А там твой начальник, водитель, подчиненный, коллега, соперник, руководитель, товарищ, конкурент. Там тот, о ком ты никогда в своей жизни не думал в сочетании с камерой. И теперь ты этого начальника, водителя, подчиненного, коллегу, соперника, руководителя, товарища, конкурента должен уничтожить, выжав информацию и превратив человека в послушную скотину за четырнадцать дней, как крайний срок.
А ведь он твой начальник, водитель, подчиненный-
В целом, можно не продолжать.
И с этим приходит за несколько лет одна простая профдеформация. Ты перестаешь видеть в людях вокруг себя… Людей. Первый взгляд — какой тип наручников потребуется при задержании, будет ли сопротивление. Вторая мысль — сколько продержится, на что придется давить и куда нужно будет бить. Третье движение — рукопожатие, улыбка. Напоминание самому себе о том, что это пока что не твоя работа. Это — начальник-водитель-подчи…

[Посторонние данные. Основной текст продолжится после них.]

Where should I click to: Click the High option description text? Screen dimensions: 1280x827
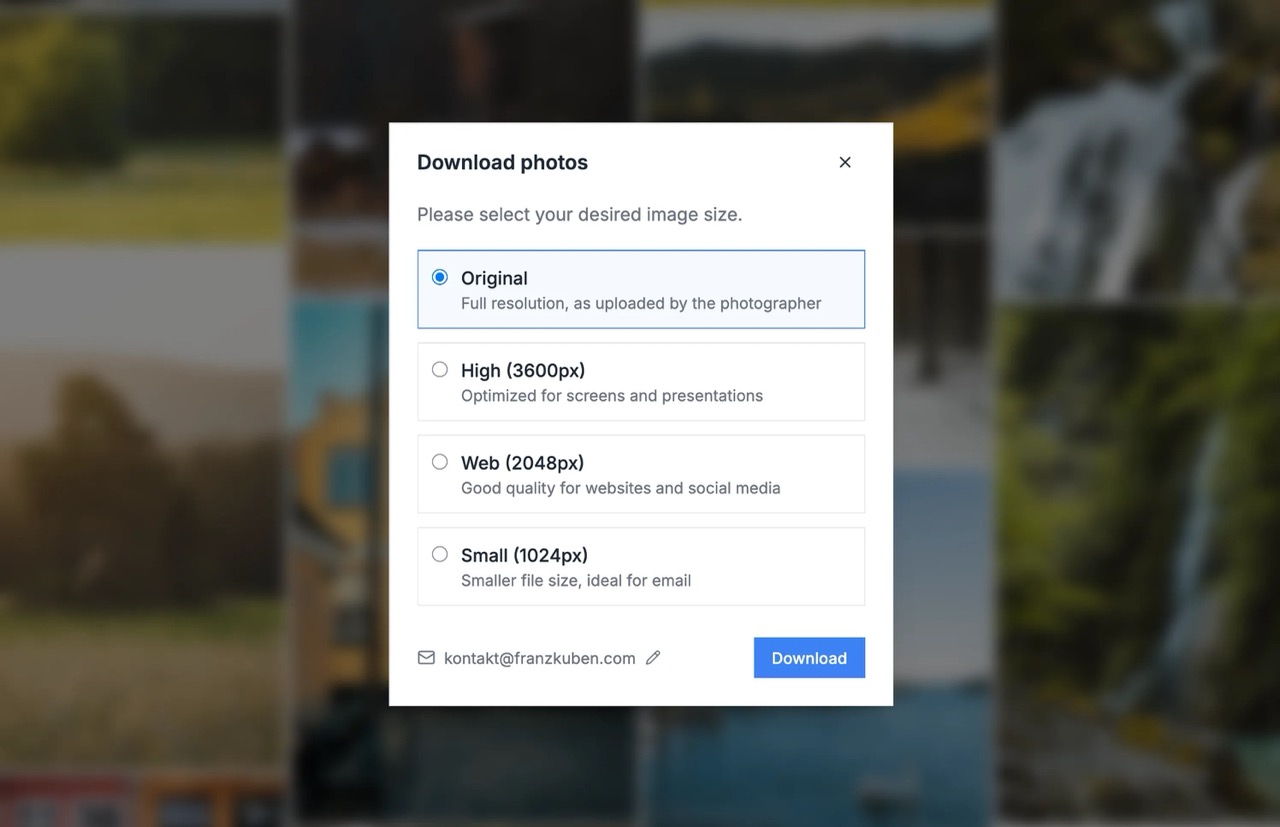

И ты живешь в этом вакууме, и иногда тебе даже начинает казаться, что люди вокруг — не живые куски мяса, у которых волей случая есть свои идеи и мысли. Иногда. А потом ты снова заходишь в камеру четырнадцать, семнадцать, сорок, пятьсот шесть. А там твой начальник-водитель-подчи-
Там — твоя работа, и за N дней тебе нужно с N персоной сделать N вещей и получить N информации. И уже не важно, что сказала об этом человеке пропаганда.

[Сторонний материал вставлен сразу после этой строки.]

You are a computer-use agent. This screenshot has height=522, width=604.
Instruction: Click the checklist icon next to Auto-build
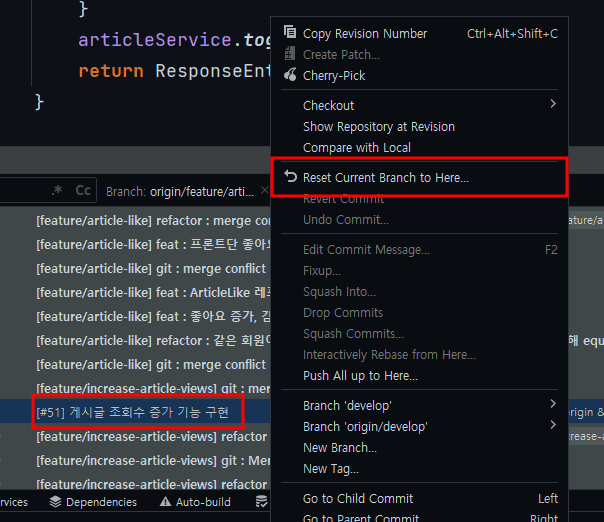(261, 502)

Геббельс. Пришел, увидел, разломал. Крикливый, наверняка юркий, но этого о себе не знает, осторожнее с ломкими костями, принудительный труд, делать упор на хромоту и слабость, попытается манипулировать и внушать. Быстро сломается от побоев, станет звать мамочку Гитлера.
Гиммлер. Посильнее, может пробовать оказать сопротивление, легко задавить авторитетом и властью, строит невозмутимость и кудахчет, если тыкнуть под ребра пальцами, разбить очки — как же хочется разбить очки — паникер, слабые попытки интриги, можно быстро продавить, сочетая голод с конвейерными допросами. Станет звать мамочку Гитлера.
Гейдрих. Сильный, может оказать реальное сопротивление, понадобится дополнительная помощь. Сломать этот жидовский паяльник наконец. Уравновешенный, хитрый, будет давить в ответ, умеет угрожать и быть главным в комнате. Дыба, вставить что-нибудь в задницу — просто так, потому что хочется, не ради работы — электрический ток, утопление, побои, пытать жену и детей. Мамочку звать не станет. Возможно, сумеет выбраться через высшие инстанции.
Геринг. Визгливая свинья, педик, наручники могут быть малы для запястий, распиздить в мясо и не слушать доводов. На самом деле может достаточно долго сопротивляться. Голод априори, стоячие камеры, физическая активность, напряжение, дыба. Побои могут быть неэффективными из-за жировой подушки. Кажется, это называется амортизацией. Хитрый, злобный, соврет и выберется. Может быть, даже не станет звать мамочку. А может и станет.
— Вильгельм!
Он вздрогнул, когда на плечо положили руку.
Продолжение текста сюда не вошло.